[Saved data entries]
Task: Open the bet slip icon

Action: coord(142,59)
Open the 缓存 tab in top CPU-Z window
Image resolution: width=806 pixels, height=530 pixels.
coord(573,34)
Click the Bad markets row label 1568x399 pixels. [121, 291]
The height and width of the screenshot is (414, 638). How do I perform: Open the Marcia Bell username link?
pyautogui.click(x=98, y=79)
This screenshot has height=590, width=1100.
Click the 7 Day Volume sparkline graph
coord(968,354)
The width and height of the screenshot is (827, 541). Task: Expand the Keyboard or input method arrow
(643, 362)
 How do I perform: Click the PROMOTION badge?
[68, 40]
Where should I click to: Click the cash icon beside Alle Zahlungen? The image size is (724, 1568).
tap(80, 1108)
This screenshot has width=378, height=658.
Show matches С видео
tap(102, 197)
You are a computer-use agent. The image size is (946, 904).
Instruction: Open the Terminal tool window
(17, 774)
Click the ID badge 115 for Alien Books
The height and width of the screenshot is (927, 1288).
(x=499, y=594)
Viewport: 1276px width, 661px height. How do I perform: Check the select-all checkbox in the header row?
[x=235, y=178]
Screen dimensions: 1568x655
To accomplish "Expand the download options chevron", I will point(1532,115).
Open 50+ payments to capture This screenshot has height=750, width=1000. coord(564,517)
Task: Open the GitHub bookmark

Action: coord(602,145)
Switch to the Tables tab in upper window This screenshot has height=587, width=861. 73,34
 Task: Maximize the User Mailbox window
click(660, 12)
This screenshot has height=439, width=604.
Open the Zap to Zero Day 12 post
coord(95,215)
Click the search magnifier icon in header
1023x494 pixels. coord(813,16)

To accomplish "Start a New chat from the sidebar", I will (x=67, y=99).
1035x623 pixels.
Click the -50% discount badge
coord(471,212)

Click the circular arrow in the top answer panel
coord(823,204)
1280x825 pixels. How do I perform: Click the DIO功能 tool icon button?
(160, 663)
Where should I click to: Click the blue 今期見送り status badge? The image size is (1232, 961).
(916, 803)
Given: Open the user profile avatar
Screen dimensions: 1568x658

# BRIEF
Reproduce the data above in full. Leave nothing out.

# SOLUTION TO THIS EXERCISE
Task: Open the bet slip icon

Action: coord(142,59)
Open the 缓存 tab in top CPU-Z window
Image resolution: width=806 pixels, height=530 pixels.
coord(573,34)
Click the Bad markets row label 1568x399 pixels. [121, 291]
The height and width of the screenshot is (414, 638). How do I perform: Open the Marcia Bell username link?
pyautogui.click(x=98, y=79)
This screenshot has height=590, width=1100.
Click the 7 Day Volume sparkline graph
coord(968,354)
The width and height of the screenshot is (827, 541). Task: Expand the Keyboard or input method arrow
(643, 362)
 How do I perform: Click the PROMOTION badge?
[68, 40]
Where should I click to: Click the cash icon beside Alle Zahlungen? The image size is (724, 1568).
tap(80, 1108)
This screenshot has width=378, height=658.
Show matches С видео
tap(102, 197)
You are a computer-use agent. The image size is (946, 904).
Instruction: Open the Terminal tool window
(17, 774)
Click the ID badge 115 for Alien Books
The height and width of the screenshot is (927, 1288).
(x=499, y=594)
Viewport: 1276px width, 661px height. How do I perform: Check the select-all checkbox in the header row?
[x=235, y=178]
Screen dimensions: 1568x655
To accomplish "Expand the download options chevron", I will point(1532,115).
Open 50+ payments to capture This screenshot has height=750, width=1000. coord(564,517)
Task: Open the GitHub bookmark

Action: coord(602,145)
Switch to the Tables tab in upper window This screenshot has height=587, width=861. 73,34
 Task: Maximize the User Mailbox window
click(660, 12)
This screenshot has height=439, width=604.
Open the Zap to Zero Day 12 post
coord(95,215)
Click the search magnifier icon in header
1023x494 pixels. coord(813,16)

To accomplish "Start a New chat from the sidebar", I will (x=67, y=99).
1035x623 pixels.
Click the -50% discount badge
coord(471,212)

Click the circular arrow in the top answer panel
coord(823,204)
1280x825 pixels. How do I perform: Click the DIO功能 tool icon button?
(160, 663)
Where should I click to: Click the blue 今期見送り status badge? The image size is (1232, 961).
(916, 803)
Given: Open the user profile avatar
Screen dimensions: 1568x658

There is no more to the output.